→ **The problem**
All lines from the one that mentions "PUBLICATION BLOG BÉBÉ – MON BÉBÉ CHÉRI – HUGO" through the last of the entries below must be copied exactly, with both ends kept.

→ **Source records**
-=-=-=-=-

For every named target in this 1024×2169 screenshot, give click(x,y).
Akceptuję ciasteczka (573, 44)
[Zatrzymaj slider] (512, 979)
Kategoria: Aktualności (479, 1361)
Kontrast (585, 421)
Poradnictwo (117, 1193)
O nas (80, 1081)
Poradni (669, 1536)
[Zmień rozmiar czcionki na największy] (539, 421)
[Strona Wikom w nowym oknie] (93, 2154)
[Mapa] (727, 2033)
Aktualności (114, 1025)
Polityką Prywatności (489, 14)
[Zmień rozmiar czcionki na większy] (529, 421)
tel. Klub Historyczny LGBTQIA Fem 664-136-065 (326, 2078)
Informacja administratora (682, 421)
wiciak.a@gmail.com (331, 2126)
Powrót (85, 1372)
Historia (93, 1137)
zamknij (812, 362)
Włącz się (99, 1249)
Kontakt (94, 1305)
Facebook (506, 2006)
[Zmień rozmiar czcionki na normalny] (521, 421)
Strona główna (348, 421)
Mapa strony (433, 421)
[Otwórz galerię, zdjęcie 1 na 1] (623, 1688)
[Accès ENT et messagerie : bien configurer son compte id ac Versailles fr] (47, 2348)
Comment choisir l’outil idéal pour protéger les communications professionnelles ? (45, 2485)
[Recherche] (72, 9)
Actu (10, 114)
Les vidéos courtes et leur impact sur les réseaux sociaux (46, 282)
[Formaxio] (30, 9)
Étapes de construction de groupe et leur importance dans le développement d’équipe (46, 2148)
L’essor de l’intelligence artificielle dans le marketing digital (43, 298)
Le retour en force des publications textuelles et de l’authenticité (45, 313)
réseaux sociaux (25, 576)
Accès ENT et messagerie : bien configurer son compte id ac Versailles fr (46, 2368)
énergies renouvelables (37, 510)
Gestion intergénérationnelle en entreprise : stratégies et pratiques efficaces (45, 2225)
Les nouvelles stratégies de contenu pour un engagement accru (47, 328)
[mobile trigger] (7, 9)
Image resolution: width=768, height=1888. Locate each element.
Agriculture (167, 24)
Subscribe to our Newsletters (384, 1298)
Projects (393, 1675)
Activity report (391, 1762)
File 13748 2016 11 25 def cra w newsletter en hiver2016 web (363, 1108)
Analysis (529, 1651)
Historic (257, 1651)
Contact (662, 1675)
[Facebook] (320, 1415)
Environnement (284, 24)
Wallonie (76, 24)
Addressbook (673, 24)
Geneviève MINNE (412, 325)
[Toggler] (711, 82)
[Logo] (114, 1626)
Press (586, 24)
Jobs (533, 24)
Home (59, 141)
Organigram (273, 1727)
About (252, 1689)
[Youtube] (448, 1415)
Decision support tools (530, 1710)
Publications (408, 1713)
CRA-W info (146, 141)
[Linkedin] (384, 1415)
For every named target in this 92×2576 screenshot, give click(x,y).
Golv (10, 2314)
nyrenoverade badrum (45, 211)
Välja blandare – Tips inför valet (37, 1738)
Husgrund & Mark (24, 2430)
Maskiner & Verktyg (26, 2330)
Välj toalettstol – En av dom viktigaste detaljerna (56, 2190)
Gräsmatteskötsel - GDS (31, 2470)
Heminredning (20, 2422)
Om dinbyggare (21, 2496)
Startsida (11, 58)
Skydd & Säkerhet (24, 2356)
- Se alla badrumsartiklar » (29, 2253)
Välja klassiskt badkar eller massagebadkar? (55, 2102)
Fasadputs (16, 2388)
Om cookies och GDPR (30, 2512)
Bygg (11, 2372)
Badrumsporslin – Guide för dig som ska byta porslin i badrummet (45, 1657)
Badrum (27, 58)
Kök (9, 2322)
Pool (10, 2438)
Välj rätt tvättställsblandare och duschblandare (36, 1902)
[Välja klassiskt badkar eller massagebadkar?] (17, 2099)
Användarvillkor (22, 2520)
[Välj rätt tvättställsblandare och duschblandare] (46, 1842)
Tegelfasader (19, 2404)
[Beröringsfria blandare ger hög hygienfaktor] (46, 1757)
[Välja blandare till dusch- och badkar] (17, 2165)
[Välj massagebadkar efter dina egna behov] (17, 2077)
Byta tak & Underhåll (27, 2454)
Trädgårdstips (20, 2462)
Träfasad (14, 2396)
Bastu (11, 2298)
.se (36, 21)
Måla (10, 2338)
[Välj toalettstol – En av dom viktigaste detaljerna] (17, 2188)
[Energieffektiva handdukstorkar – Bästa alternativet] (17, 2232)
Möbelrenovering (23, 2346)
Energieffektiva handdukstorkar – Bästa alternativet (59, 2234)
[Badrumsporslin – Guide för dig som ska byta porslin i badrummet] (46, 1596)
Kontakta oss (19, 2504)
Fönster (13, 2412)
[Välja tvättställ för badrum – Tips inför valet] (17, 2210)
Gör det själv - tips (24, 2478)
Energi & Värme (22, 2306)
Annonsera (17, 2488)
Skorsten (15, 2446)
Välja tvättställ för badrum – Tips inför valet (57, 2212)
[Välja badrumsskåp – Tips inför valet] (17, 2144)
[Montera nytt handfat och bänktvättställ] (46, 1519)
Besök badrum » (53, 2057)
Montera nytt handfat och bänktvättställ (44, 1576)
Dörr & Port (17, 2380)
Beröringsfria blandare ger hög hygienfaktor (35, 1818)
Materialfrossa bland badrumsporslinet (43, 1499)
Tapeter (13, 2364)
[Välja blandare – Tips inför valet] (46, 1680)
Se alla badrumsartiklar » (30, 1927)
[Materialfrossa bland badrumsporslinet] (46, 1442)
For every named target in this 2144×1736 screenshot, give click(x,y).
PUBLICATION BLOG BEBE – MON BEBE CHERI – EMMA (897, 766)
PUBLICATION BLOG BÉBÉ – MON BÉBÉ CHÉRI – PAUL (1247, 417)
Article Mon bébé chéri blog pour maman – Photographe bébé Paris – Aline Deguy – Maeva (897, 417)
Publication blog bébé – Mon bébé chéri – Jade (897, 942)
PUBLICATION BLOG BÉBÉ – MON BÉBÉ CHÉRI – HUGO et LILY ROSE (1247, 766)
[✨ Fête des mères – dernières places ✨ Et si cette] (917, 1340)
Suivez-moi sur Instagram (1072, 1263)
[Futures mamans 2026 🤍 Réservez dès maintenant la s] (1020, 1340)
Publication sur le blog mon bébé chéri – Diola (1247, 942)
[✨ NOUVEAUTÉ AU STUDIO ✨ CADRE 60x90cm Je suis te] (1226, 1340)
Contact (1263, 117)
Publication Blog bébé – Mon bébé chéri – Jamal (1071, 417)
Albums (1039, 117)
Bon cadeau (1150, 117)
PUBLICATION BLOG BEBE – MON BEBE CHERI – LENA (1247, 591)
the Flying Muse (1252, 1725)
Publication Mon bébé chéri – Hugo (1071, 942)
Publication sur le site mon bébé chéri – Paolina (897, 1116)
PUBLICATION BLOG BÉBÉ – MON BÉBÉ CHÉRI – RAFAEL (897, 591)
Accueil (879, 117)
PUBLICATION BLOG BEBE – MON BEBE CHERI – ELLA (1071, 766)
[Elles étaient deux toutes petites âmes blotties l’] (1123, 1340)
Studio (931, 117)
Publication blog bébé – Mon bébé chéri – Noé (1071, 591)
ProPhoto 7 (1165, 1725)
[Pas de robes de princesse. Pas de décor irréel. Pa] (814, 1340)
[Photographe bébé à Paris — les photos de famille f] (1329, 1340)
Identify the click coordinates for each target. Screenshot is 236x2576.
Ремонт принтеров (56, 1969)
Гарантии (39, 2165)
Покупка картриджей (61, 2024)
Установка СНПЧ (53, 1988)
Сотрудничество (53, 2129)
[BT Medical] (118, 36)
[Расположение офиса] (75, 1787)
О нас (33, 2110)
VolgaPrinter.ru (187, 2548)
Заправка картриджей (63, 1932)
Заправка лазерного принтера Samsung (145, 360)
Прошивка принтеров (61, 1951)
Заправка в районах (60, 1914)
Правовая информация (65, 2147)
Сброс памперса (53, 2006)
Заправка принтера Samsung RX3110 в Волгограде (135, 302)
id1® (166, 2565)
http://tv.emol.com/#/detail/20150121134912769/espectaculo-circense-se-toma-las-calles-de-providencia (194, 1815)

-=-=-=-=-

→ **Answer box**
PUBLICATION BLOG BÉBÉ – MON BÉBÉ CHÉRI – HUGO et LILY ROSE (1247, 766)
[✨ Fête des mères – dernières places ✨ Et si cette] (917, 1340)
Suivez-moi sur Instagram (1072, 1263)
[Futures mamans 2026 🤍 Réservez dès maintenant la s] (1020, 1340)
Publication sur le blog mon bébé chéri – Diola (1247, 942)
[✨ NOUVEAUTÉ AU STUDIO ✨ CADRE 60x90cm Je suis te] (1226, 1340)
Contact (1263, 117)
Publication Blog bébé – Mon bébé chéri – Jamal (1071, 417)
Albums (1039, 117)
Bon cadeau (1150, 117)
PUBLICATION BLOG BEBE – MON BEBE CHERI – LENA (1247, 591)
the Flying Muse (1252, 1725)
Publication Mon bébé chéri – Hugo (1071, 942)
Publication sur le site mon bébé chéri – Paolina (897, 1116)
PUBLICATION BLOG BÉBÉ – MON BÉBÉ CHÉRI – RAFAEL (897, 591)
Accueil (879, 117)
PUBLICATION BLOG BEBE – MON BEBE CHERI – ELLA (1071, 766)
[Elles étaient deux toutes petites âmes blotties l’] (1123, 1340)
Studio (931, 117)
Publication blog bébé – Mon bébé chéri – Noé (1071, 591)
ProPhoto 7 (1165, 1725)
[Pas de robes de princesse. Pas de décor irréel. Pa] (814, 1340)
[Photographe bébé à Paris — les photos de famille f] (1329, 1340)
Identify the click coordinates for each target. Screenshot is 236x2576.
Ремонт принтеров (56, 1969)
Гарантии (39, 2165)
Покупка картриджей (61, 2024)
Установка СНПЧ (53, 1988)
Сотрудничество (53, 2129)
[BT Medical] (118, 36)
[Расположение офиса] (75, 1787)
О нас (33, 2110)
VolgaPrinter.ru (187, 2548)
Заправка картриджей (63, 1932)
Заправка лазерного принтера Samsung (145, 360)
Прошивка принтеров (61, 1951)
Заправка в районах (60, 1914)
Правовая информация (65, 2147)
Сброс памперса (53, 2006)
Заправка принтера Samsung RX3110 в Волгограде (135, 302)
id1® (166, 2565)
http://tv.emol.com/#/detail/20150121134912769/espectaculo-circense-se-toma-las-calles-de-providencia (194, 1815)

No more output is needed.